# Best 55" tv.. Samsung, Panasonic, LG???



## PB S5 (May 26, 2008)

Which one of the 3 55" tvs is the best, I cant find any comparison on the web.
The models are:
Samsung UE55ES8000 
Panasonic Viera TX-P55VT50B Plasma HD 
LG 55LM960V NANO FULL LED Cinema 3D 

I will mostly be watching HD with the odd occasion watching 3D.

Thanks guys.


----------



## Dan_Mol (Jul 3, 2012)

We are in process of buying 6 x 55" TV's for Video Conf at work... Opted for the Sony KDL55HX853BU 

Getting them at roughly £1300 each. Very nice TV and decent reviews, main thing for us was a VGA input so could also be used as a presentation screen.

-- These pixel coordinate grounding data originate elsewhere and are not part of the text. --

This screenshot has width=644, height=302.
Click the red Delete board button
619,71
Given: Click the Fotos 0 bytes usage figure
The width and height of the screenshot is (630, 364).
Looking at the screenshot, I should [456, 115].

Doesn't help with your options but maybe another to consider. I personally like the Samsung but all my TV's at home are Samsung so that maybe why :lol:


----------



## Mikee (Apr 13, 2011)

Panasonic VT series plasmas are the best in the business. 

Game over


----------



## SteveTDCi (Feb 8, 2006)

Mikee said:


> Panasonic VT series plasmas are the best in the business.
> 
> Game over


This for me, and you can watch a plasma from any angle without colours washing out.


----------



## PB S5 (May 26, 2008)

Thanks guys. I went into Comet to hopefully view the 3 but they didnt have the LG or Pana plasma. So im gonna have to go from your comments.


----------



## SteveTDCi (Feb 8, 2006)

Have you got a Panasonic dealer or even richer sounds/Sevenoaks near you ? John Lewis usually have a good stock of panasonics too.


----------



## Xploit (Nov 16, 2011)

SteveTDCi said:


> This for me, and you can watch a plasma from any angle without colours washing out.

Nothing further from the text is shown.